**Provided material:**
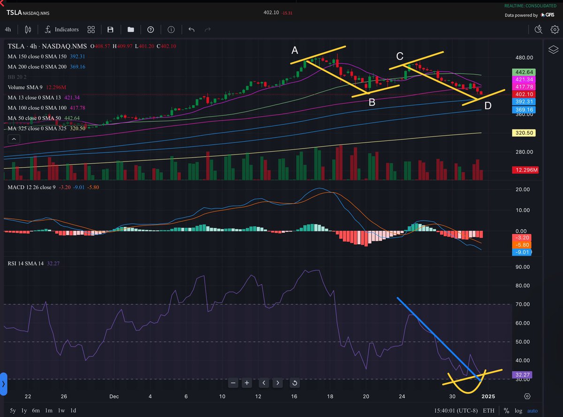
Task: Open the Indicators dialog
Action: [x=61, y=29]
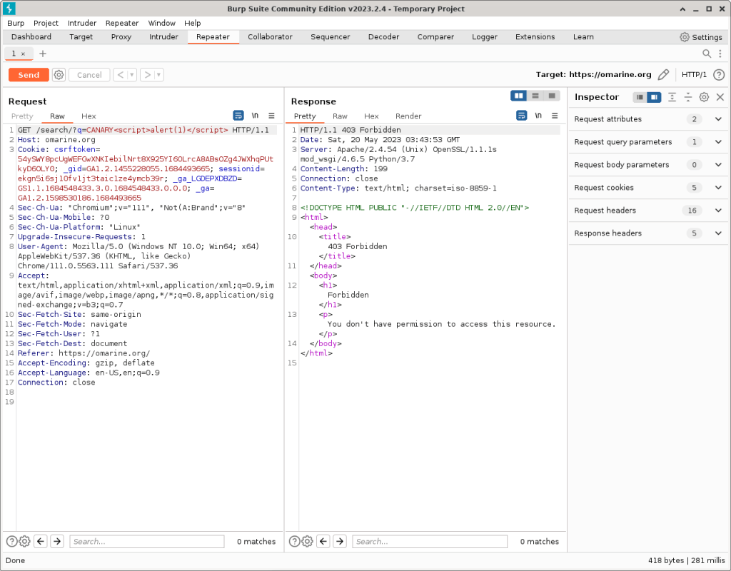Switch to side-by-side layout view

pyautogui.click(x=519, y=96)
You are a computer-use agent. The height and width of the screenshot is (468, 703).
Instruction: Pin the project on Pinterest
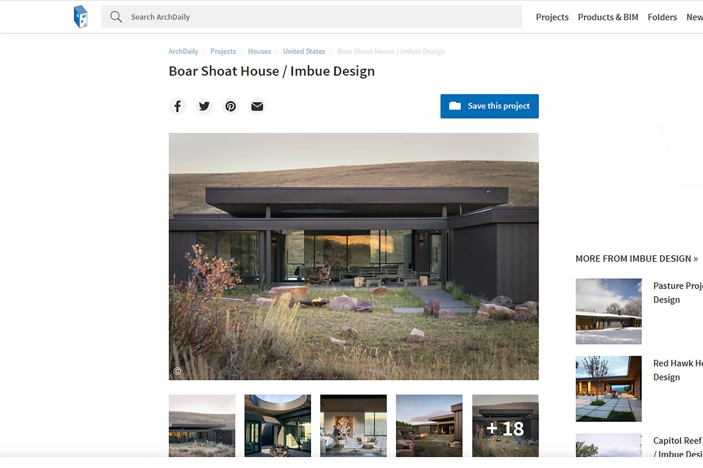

**Exercise directions:**
Write out exactly the lines from the one containing "You are a computer-use" through the end of the entries, both included. Pictures are not copied.

**Response:**
You are a computer-use agent. The height and width of the screenshot is (468, 703).
Instruction: Pin the project on Pinterest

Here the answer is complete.